WHAT THE EXERCISE ASKS = All lines from the one containing "This screenshot has height=404, width=906." through the final line of the material below must appear exactly as they are, with nothing else.

DATA FOR ANALYSIS =
-.-.-

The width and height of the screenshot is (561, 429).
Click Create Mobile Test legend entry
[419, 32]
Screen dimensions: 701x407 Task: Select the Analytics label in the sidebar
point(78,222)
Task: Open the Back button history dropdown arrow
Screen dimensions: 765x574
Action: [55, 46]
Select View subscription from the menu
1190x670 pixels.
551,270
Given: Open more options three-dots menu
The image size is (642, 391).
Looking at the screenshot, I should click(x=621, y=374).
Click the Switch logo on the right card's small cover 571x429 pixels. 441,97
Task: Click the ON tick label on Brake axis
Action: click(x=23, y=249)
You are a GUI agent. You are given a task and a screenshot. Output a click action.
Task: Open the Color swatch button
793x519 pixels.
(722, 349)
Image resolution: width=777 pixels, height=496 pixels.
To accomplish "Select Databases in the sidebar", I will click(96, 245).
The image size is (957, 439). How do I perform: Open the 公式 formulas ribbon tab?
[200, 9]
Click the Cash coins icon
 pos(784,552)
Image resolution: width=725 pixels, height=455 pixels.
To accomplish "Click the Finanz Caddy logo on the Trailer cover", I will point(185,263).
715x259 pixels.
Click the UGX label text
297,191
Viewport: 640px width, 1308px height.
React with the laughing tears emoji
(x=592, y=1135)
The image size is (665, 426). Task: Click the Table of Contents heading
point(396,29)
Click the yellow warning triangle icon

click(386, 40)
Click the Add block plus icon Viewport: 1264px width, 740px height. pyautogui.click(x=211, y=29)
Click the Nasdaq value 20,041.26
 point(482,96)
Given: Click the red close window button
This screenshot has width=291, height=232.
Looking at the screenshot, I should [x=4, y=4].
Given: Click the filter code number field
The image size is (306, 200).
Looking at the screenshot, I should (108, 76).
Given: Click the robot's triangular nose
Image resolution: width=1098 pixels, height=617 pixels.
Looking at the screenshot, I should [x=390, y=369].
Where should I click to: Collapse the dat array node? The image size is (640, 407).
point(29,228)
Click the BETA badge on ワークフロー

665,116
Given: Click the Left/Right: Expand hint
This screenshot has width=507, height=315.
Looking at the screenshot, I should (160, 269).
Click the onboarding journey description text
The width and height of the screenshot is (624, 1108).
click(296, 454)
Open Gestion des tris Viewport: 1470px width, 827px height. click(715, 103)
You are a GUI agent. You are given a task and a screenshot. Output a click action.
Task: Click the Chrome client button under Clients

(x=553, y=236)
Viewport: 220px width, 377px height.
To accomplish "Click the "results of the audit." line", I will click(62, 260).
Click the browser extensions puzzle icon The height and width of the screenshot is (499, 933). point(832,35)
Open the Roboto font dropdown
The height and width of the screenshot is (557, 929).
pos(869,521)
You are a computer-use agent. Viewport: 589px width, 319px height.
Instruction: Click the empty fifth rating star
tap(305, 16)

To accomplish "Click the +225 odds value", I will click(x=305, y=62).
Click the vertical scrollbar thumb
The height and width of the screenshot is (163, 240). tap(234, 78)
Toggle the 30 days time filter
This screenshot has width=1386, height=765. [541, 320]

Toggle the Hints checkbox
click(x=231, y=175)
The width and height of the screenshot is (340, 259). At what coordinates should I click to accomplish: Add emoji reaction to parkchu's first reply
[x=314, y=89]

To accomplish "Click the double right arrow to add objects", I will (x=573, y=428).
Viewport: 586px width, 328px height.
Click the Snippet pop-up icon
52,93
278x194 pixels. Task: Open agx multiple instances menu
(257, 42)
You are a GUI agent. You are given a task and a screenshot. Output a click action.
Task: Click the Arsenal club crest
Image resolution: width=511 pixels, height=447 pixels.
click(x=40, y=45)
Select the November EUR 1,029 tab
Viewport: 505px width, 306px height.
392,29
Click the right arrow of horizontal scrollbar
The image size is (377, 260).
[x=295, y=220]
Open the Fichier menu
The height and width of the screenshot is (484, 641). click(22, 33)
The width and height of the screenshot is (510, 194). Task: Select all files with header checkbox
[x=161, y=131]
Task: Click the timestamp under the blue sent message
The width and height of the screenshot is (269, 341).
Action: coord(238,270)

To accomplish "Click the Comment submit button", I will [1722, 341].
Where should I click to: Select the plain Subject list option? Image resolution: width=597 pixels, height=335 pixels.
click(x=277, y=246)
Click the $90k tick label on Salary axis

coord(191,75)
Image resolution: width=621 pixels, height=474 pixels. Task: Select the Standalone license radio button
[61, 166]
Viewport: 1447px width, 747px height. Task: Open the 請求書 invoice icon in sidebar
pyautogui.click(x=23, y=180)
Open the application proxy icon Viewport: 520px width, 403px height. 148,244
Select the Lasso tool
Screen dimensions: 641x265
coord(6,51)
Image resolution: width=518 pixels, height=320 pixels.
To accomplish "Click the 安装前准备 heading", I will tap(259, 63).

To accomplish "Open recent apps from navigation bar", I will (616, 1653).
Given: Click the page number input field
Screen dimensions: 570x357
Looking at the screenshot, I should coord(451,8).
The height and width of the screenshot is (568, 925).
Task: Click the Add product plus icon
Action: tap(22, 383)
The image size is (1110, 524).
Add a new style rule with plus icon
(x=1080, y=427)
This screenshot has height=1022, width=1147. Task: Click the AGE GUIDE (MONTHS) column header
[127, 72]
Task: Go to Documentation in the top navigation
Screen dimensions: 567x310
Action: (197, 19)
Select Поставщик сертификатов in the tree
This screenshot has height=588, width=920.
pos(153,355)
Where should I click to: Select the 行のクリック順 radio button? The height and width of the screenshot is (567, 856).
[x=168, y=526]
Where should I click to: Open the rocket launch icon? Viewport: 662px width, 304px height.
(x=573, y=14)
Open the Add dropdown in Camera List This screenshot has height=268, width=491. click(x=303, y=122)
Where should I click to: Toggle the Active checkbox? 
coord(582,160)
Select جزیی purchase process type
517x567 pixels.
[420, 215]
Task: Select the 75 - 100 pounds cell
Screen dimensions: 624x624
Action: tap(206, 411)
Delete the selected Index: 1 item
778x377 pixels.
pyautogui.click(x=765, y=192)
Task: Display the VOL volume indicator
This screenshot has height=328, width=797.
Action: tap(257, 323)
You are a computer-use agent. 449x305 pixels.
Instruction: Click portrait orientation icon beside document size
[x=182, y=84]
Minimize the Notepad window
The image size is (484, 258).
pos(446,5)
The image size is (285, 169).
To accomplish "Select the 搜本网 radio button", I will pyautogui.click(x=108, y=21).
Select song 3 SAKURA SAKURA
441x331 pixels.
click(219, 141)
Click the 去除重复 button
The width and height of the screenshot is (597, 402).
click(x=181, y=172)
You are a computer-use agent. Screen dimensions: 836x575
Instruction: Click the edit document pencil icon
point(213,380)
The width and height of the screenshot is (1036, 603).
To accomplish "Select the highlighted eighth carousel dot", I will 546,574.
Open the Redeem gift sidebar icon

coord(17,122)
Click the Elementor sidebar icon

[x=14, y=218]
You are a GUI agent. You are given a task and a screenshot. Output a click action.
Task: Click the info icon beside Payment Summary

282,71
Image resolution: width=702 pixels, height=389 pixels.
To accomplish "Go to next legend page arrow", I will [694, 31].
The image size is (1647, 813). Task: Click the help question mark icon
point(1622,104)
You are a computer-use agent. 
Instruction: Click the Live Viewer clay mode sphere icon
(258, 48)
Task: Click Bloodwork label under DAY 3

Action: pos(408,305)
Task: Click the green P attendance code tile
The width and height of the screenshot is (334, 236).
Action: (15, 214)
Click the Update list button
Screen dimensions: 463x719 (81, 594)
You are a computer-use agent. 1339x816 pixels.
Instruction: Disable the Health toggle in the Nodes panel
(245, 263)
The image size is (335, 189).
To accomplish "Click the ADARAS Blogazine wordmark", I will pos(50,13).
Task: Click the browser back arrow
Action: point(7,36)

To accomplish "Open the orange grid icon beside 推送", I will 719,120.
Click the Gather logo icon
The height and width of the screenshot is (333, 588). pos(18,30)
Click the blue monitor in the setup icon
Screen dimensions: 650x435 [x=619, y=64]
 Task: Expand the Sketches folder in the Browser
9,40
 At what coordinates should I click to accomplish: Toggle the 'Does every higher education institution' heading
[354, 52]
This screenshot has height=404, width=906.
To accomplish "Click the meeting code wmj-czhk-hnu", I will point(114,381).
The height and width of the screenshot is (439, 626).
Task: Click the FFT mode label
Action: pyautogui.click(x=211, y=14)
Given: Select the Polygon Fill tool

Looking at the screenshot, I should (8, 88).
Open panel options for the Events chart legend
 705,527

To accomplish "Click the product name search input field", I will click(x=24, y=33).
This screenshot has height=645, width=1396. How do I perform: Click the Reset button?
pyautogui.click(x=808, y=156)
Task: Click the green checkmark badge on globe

-.-.-

FINISHED TASK =
This screenshot has height=404, width=906.
To accomplish "Click the meeting code wmj-czhk-hnu", I will point(114,381).
The height and width of the screenshot is (439, 626).
Task: Click the FFT mode label
Action: pyautogui.click(x=211, y=14)
Given: Select the Polygon Fill tool

Looking at the screenshot, I should (8, 88).
Open panel options for the Events chart legend
 705,527

To accomplish "Click the product name search input field", I will click(x=24, y=33).
This screenshot has height=645, width=1396. How do I perform: Click the Reset button?
pyautogui.click(x=808, y=156)
Task: Click the green checkmark badge on globe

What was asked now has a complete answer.